→ **DATASET EXCERPTS**:
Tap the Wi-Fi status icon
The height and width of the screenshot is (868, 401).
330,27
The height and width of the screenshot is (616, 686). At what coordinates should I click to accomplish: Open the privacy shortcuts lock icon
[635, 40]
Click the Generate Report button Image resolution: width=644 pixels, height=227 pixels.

→ **PROBLEM DESCRIPTION**:
Please retype exactly, and only, the lines starting at the one that contains "The height and width of the screenshot is (616, 686)." and ending with the last line of the material.

→ **TASK RESULT**:
The height and width of the screenshot is (616, 686). At what coordinates should I click to accomplish: Open the privacy shortcuts lock icon
[635, 40]
Click the Generate Report button Image resolution: width=644 pixels, height=227 pixels.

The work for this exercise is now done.